- **WRITTEN REQUEST A**: Please rewrite only the lines of the entries below, from the line holding "The width and" through the last line of the entries, inclusive. Include the requests and multiply every coordinate in the answers by 1.05, rounding to whole numbers with halves rounded up. Leave out the pictures.

The worst thing about the whole issue is feeling hopeless about finding a solution. Of course there are always choices. I don’t have to live in any particular place with any particular person, after all. The thing is, I don’t want to live anywhere else. I just want to have more power to control my space. Not all the power, but equal power.

Ever since I learned about needs I’ve come back to this point. If my needs conflict with the needs of someone I’m close to, whose needs get taken care of? How does that get negotiated? How do we manage power around sharing space, or raising children, or dealing with extended family over the holidays, or a depressingly long list of other life experiences when there’s a conflict of needs?

I confess I’m exhausted by the prospect of such negotiations. I already feel like I’m shouting as loudly as I can and can’t get heard. It’s a thousand times easier to suck it up, say nothing, and exercise my excellent self-control. In other words, I roll over. Yikes. I hate admitting that. In many ways I’m a stalwart warrior, and if someone demanded I roll over, I’d die before I did it. But when gentle remarks or pushes about clearing shared space gets no response, I just give up for the sake of peace. For the sake of relationship. For the sake of connection.

- **WRITTEN REQUEST B**: Duplicate word for word the part of the essay on shared space between "The worst thing" and "conflict of needs?", inclusive.

- **ENTRIES PROVIDED**:
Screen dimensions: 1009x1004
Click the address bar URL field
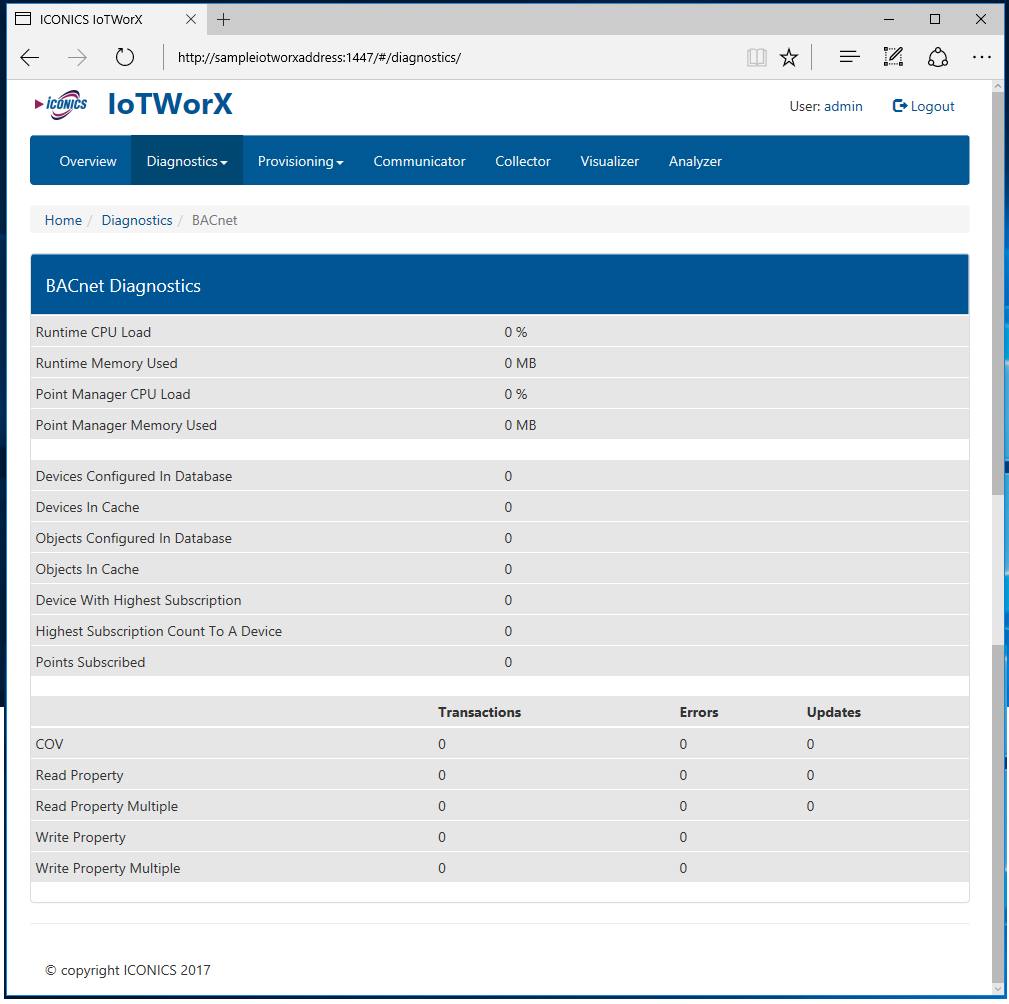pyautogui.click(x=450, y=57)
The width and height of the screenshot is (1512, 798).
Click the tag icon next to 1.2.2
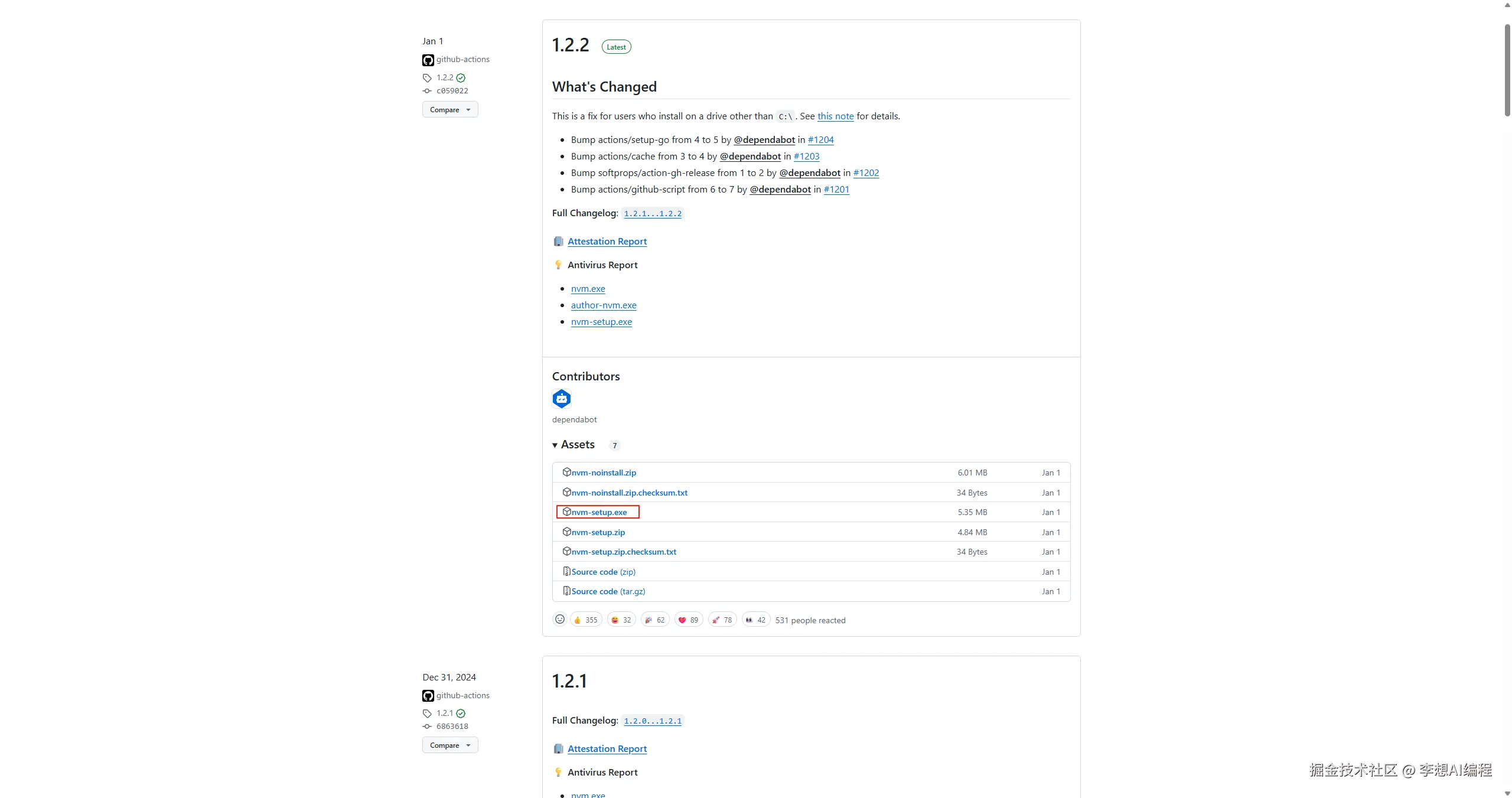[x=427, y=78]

- **TASK SOLUTION A**:
The width and height of the screenshot is (1512, 798).
Click the tag icon next to 1.2.2
[x=448, y=82]

- **TASK SOLUTION B**:
The worst thing about the whole issue is feeling hopeless about finding a solution. Of course there are always choices. I don’t have to live in any particular place with any particular person, after all. The thing is, I don’t want to live anywhere else. I just want to have more power to control my space. Not all the power, but equal power.

Ever since I learned about needs I’ve come back to this point. If my needs conflict with the needs of someone I’m close to, whose needs get taken care of? How does that get negotiated? How do we manage power around sharing space, or raising children, or dealing with extended family over the holidays, or a depressingly long list of other life experiences when there’s a conflict of needs?